A real estate agent works under the supervision of a real estate broker. Brokers are usually held to a much higher standard in regards to licensing requirements. While there may be hundreds – or even thousands – of agents in a community, there are generally only a handful of brokers. The brokers are members of the local MLS, and each agent gains access to the MLS through his or her broker. The broker usually provides the necessary resources to the agent (office, insurance, guidance, etc.), while the agent usually works directly with the clients.

There are two roles that an agent may play: the “Listing Agent,” who works for the seller by listing the property on the MLS; and the “Selling Agent,” who works with the buyer. Each of these agents is affiliated with a broker. When the property sells, the commission (as set by the listing agreement) technically belongs to the broker. Each broker (the Listing Agent’s broker and the Selling Agent’s broker) takes one half of the commission. The “typical” arrangement is for the broker to then split that commission with the agent.

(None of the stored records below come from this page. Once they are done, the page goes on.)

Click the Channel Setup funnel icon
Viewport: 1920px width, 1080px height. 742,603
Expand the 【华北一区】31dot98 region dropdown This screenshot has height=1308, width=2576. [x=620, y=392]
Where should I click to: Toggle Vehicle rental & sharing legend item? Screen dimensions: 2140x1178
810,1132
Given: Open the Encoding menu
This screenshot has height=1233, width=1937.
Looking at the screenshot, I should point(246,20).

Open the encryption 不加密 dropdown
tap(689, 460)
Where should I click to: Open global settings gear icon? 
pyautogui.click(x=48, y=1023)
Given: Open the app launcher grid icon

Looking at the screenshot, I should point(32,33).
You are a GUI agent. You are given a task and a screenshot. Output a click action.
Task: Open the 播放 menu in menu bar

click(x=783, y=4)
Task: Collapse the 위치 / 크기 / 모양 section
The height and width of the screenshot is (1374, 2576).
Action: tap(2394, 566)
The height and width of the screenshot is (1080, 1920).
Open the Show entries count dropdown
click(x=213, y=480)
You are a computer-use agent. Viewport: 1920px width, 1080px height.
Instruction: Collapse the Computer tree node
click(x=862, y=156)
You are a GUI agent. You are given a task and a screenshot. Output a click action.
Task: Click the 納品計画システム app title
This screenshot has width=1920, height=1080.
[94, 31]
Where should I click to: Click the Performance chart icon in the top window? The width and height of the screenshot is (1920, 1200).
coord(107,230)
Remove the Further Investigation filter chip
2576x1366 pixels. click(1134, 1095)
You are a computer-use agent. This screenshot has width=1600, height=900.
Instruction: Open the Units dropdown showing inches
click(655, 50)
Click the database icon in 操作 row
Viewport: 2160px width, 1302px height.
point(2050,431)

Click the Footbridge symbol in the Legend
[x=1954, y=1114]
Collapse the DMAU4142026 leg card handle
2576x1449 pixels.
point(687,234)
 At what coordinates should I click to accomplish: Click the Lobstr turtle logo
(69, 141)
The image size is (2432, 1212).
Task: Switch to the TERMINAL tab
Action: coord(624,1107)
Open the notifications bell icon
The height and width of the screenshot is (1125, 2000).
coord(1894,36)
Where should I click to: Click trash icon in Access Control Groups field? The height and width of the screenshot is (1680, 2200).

Because each broker typically gets a 3% commission of the sale price (the typical 6% commission split between the two brokers), the agent usually makes at least a 1½% commission, and often more.

This method of compensation leads to potential conflicts of interest between agents and their clients. From the buyer’s perspective, the buyer wants to pay as little as possible for the home. However, from the agent’s perspective, the more the buyer pays, the more the agent makes. Moreover, in regards to both buyer and seller agents, the agent has an interest in a quick closing, as the agents get paid when the deal closes. Thus, the agents may not be focused on issues that weigh in favor of a delayed closing or even termination of the sale. In addition, while the seller may be willing to hold out for a slightly better offer, the seller’s agent is more likely to want the seller to accept the first reasonable offer, as the agent’s commission will not increase sufficiently to justify a delay in getting paid. For example, if the seller waits two weeks and gets a selling price $5000 better than an earlier offer, the delay will lead to only an additional $75 to the agent (1 ½ % of $5000). A noted economist at the University of Chicago, Stephen Leavitt (author of the book “Freakonomics”) studied these dynamics in the Chicago housing market. Prof. Leavitt concluded that “homeowners are induced by their agents to sell too quickly and at a price that is too low.”